Aḥmadiyya
AḤMADIYYA
A sect claiming to be part of Orthodox Islam, although repudiated by both the Sunni and Shī’a branches of islam. The Aḥmadiyya movement was founded by Mīrzā Ghulām Aḥmad (1839–1908) at Qādiyān in the Punjab (India). In 1891 he formally claimed the titles "al-mahdĪ" (the leader who is to return to humanity according to Islamic and, more emphatically, Shī’a doctrine) and "al-Masīḥ" (the Messiah). The main lines of his doctrine, embodied in the Bay’ah, followed Islam more or less closely. However, his personal claims to messiahship were so offensive and so far exceeded the bounds of Islamic orthodoxy that the Aḥmadiyya came to be regarded by Orthodox Muslims generally as simply another syncretistic sect of a type frequently bred in western India.
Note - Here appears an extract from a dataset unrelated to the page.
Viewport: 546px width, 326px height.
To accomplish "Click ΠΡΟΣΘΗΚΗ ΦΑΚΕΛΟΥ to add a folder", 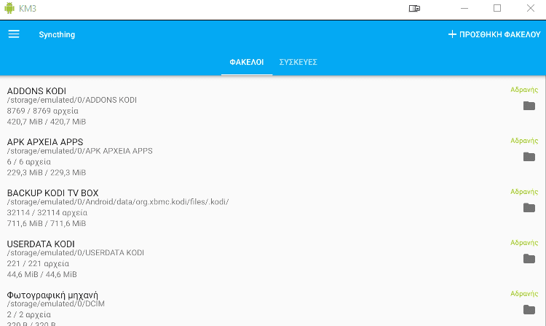I will tap(494, 34).
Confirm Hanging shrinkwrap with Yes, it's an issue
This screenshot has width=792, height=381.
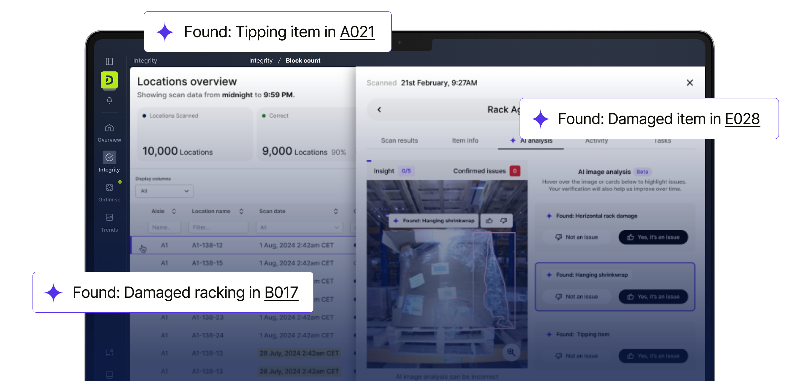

After the death of Mīrzā Ghulām Ahmad's first caliph (Arabic khalīfah, "successor") in 1914, the Aḥmadiyya was split by a schism that separated from the so-called Qādiyāni Aḥhmadiyya repudiating some of the founder's claims and the political activity of the movement. Since then, further schisms have occurred.
Bibliography: h. a. walter, The Ahmadiya Movement (London 1918). m. bashir-al-din, The Ahmadiyya Movement in Islam (Chicago n.d.). j. s. trimingham, Islam in West Africa (Oxford 1959) 230–232.